Primero de Mayo: Ni lo uno, ni lo otro  “Trabajo digno, trabajo para todos, inversión en la producción” rezaban las pancartas de la manifestación de los sindicatos en la ritual conmemoración del Primero de Mayo. Ni lo uno, ni lo otro: Ni trabajo digno, ni trabajo para todos, ni inversión en la producción. Las burocracias sindicales, tan satisfechas y aposentadas en el mundo del dinero, no se quieren enterar. Son como aquel parásito que vive tranquilo y feliz en un huésped que enfermo y moribundo tiene sus días contados. Les ocurre como a los gobiernos, a los políticos, a los analistas… A todos les asusta el desempleo, el trabajo precario y hasta la necesidad de aumentar la inversión en el aparato productivo. Les atemoriza la revuelta social que una situación sin retorno provocaría. Ellos añoran el viejo capitalismo del pasado. Más complejos industriales, más maquinaria, más producción, más y más trabajadores asalariados…para continuar el círculo interminable de la acumulación del Capital: “dinero-mercancía-mercancía-dinero”.
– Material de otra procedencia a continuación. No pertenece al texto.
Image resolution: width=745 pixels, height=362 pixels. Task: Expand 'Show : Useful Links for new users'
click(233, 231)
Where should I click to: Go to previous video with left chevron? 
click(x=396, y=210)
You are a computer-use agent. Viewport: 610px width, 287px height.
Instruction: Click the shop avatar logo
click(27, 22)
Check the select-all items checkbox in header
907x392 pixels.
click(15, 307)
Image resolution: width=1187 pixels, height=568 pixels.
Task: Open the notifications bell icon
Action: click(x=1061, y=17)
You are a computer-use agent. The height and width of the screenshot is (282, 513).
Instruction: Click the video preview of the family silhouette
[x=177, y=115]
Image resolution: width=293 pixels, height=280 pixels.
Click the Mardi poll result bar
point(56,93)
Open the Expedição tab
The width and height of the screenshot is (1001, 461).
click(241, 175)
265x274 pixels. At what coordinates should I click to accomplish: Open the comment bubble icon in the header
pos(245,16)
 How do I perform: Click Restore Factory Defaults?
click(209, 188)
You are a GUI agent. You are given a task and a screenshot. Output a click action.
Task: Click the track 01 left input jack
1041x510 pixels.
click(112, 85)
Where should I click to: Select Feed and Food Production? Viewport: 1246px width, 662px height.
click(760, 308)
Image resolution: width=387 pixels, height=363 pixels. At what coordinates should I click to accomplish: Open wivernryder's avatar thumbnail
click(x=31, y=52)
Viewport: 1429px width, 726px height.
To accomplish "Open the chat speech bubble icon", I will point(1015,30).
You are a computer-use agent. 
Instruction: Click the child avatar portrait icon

  Los trabajadores también están atemorizados. Tanto como lo estaban los esclavos de las plantaciones algodoneras del sur de los EEUU cuando las primeras máquinas agrícolas irrumpieron en los campos, o los remeros cuando el motor de explosión irrumpió en la navegación, o los siervos de la gleba cuando observaron atónitos como el reino de su señor sucumbía al paso de los ferrocarriles, o la hilandera con la aparición de las máquinas selfactinas, o el tornero ajustador ante un ingenio robotizado…
  La sociedad trabajadora no se ha detenido jamás ante ninguna de las estructuras políticas y modos de producción que atenazaban su progresión. Trabajo asalariado y Capital ya pertenecen a un pasado sin retorno, por mucho que se empecinen algunos en mantener su vigencia. Un nuevo elemento ha irrumpido en el primer plano de la actividad humana: La Ciencia. La Ciencia no puede convivir ni con el trabajo asalariado ni con el Capital. El conocimiento científico considerado como trabajo creador no es una disposición que pueda ponerse libremente en el mercado, ni puede ser comprado o vendido como una mercancía. Solo puede ser adquirido socialmente y reproducido de la misma forma.
  La propiedad privada sobre la que se sustenta todo el edificio de la sociedad capitalista, es incompatible con el carácter social del conocimiento científico erigido como la fuerza productiva más relevante y necesaria del progreso humano. Una nueva forma de trabajo ha entrado en la escena de la historia humana y ni el salario es su precio ni el capital su impulsor.
  Hoy ya no es un sueño inalcanzable para ningún pueblo de la Tierra el disponer de unas condiciones de vida y de desarrollo mínimas para que la existencia sea posible y ventajosa. La sociedad humana tiene en sus manos enormes medios para conseguirlo. Nuestros proyectos de ingeniería superan con facilidad cualquier barrera geográfica que parecía insuperable. Transitamos por mares y océanos. Construimos acueductos o gaseoductos que atraviesan continentes enteros. Nos comunicamos con inusitada rapidez. Somos capaces de producir alimentos, manufacturas y enseres de toda índole muy por encima de nuestra propia capacidad de consumirlos. Nunca nuestros almacenes estuvieron tan repletos de mercancías. Nos acercamos al espacio. Nuevos materiales y nuevas fuentes energéticas están en el cerco de nuestra búsqueda. Los caminos abiertos por los nuevos conocimientos en robótica, biotecnología, bioquímica, genética, ingeniería informática, nanometría,... parece que no tengan límites en lo que podemos llegar a descubrir en las esferas de lo que hasta no hace poco era improbable, dificultoso o distante. Cualquier innovación tecnológica ni tan solo resiste el mínimo periodo de su aplicación práctica para verse nuevamente superada en un corto espacio de tiempo. Este futuro a nuestro alcance necesita un nuevo edificio social en donde el tiempo libre será sin duda la mejor medida de nuestro progreso y el trabajo creador no se parecerá en nada al trabajo forzoso al que hasta ahora la Humanidad se ha visto encadenada.
  Desdichados los pueblos en donde el trabajo asalariado atenace a la mayoría de sus pobladores por que el solo podrá ser precario, agotador,  inhumano y de espaldas a la Ciencia y a los avances tecnológicos. El capitalismo para sobrevivir solamente puede caminar hacia su feudalización.